Data for review:
•••

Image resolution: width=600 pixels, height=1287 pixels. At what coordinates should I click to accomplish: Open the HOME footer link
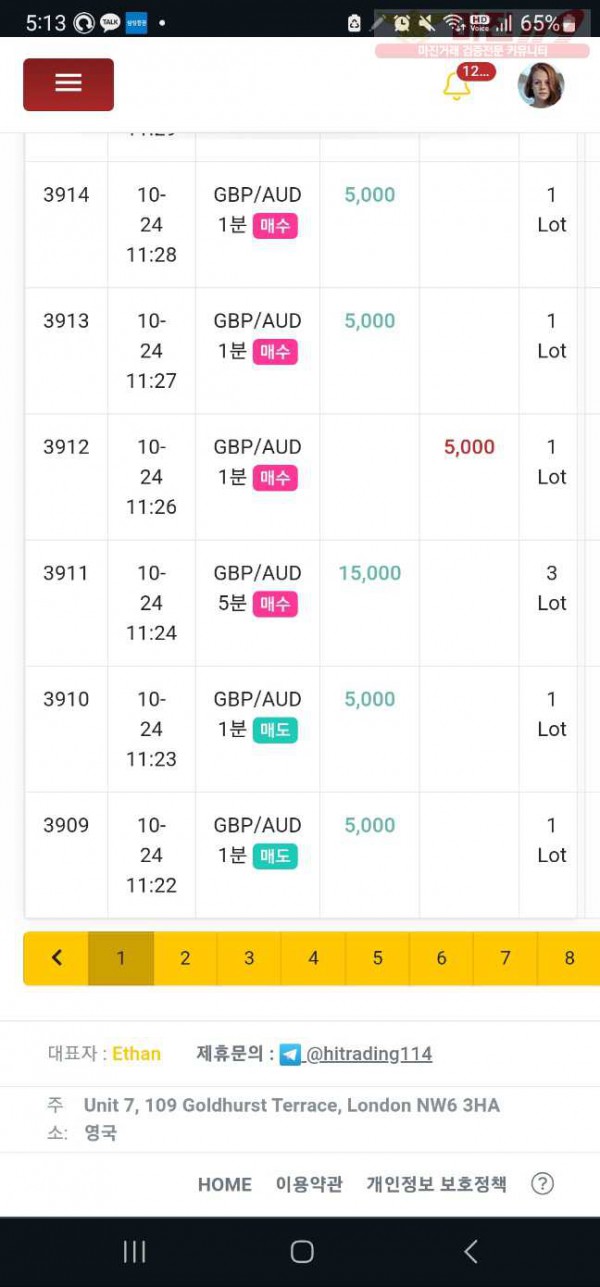225,1184
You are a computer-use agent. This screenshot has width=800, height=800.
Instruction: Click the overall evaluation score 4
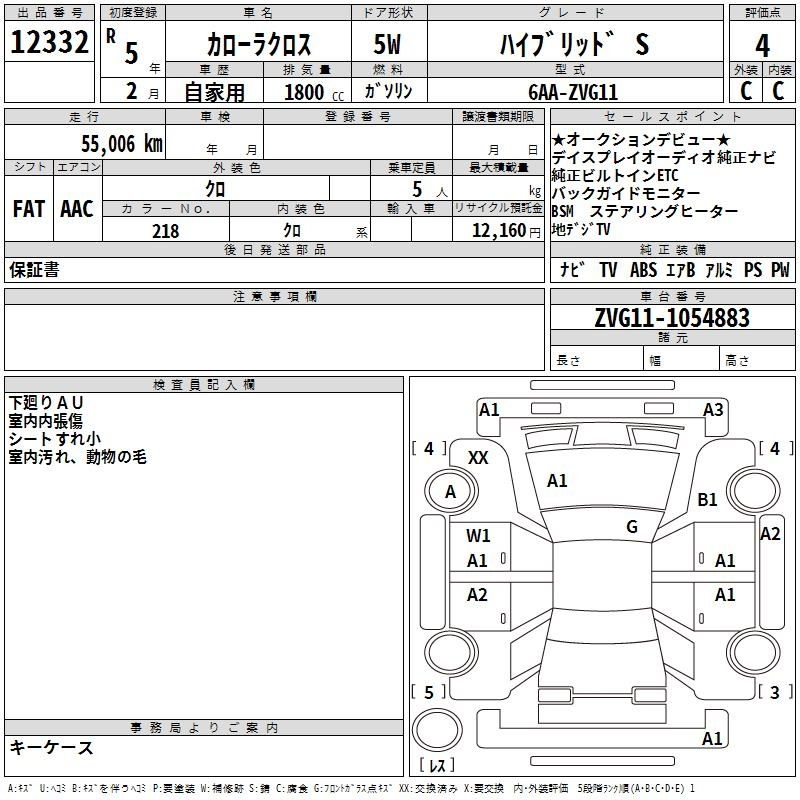pos(762,45)
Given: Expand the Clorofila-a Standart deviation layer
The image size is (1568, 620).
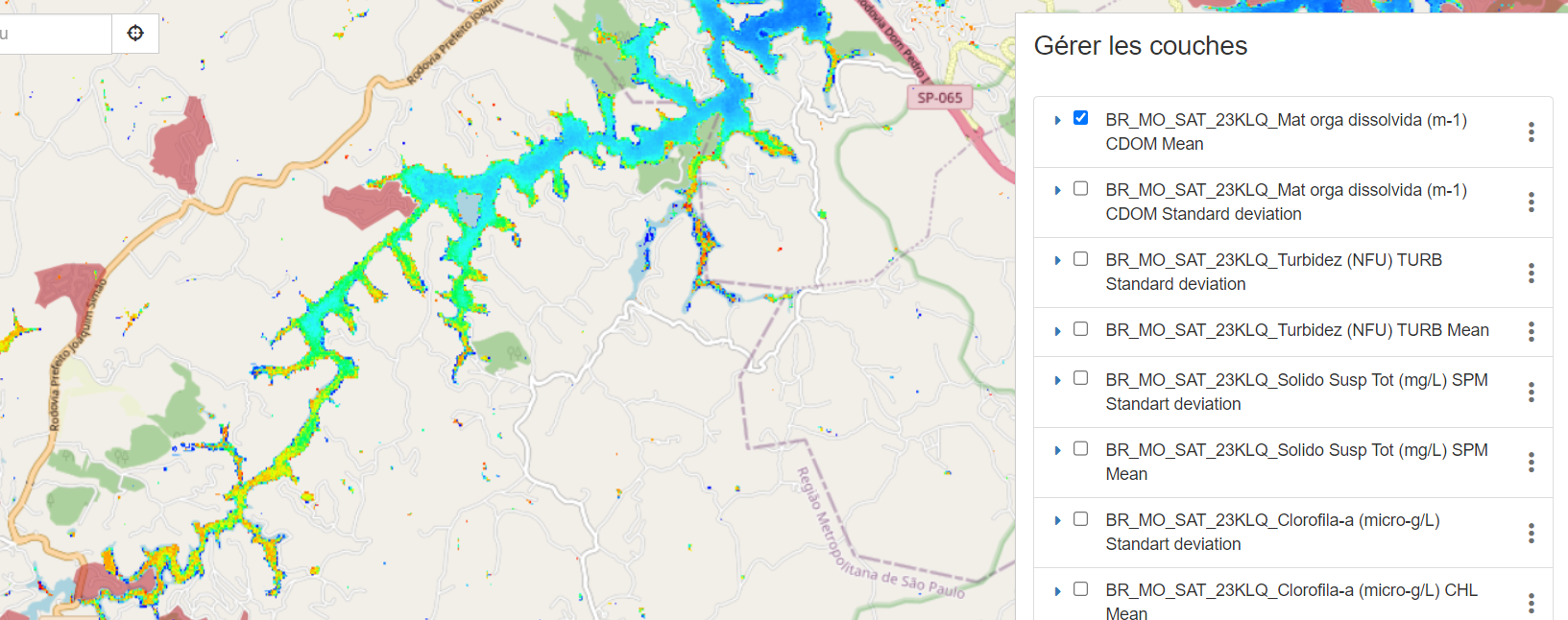Looking at the screenshot, I should (x=1057, y=520).
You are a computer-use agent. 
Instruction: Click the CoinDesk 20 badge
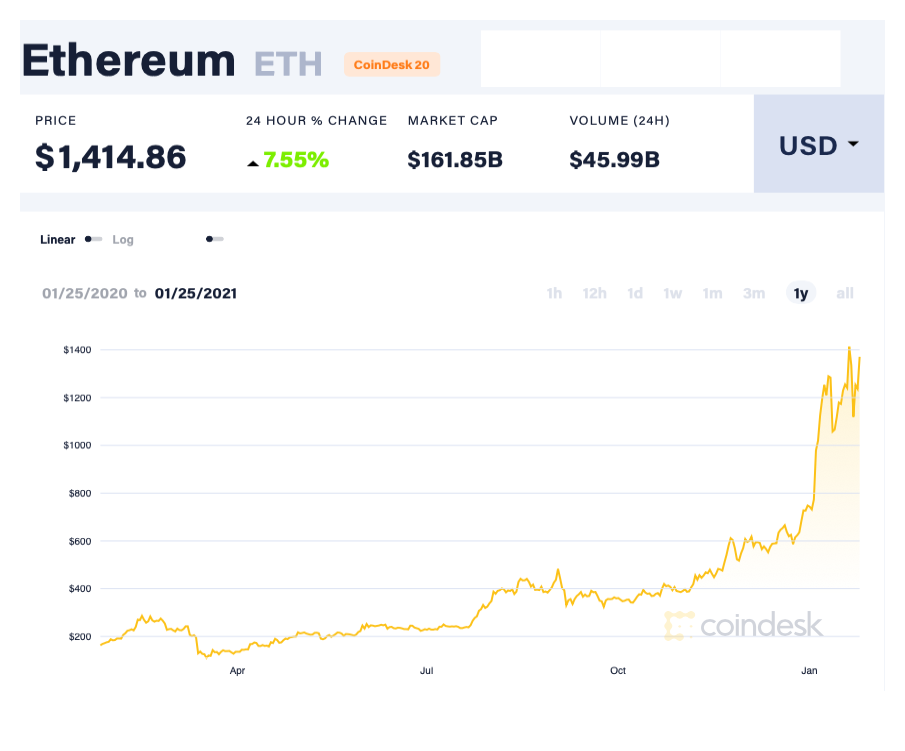(x=392, y=65)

•••

Problem requirements:
If a line in the listing holds the word "computer", copy it out.

Task response:
You are a computer-use agent. This screenshot has width=800, height=800.
You are a computer-use agent. 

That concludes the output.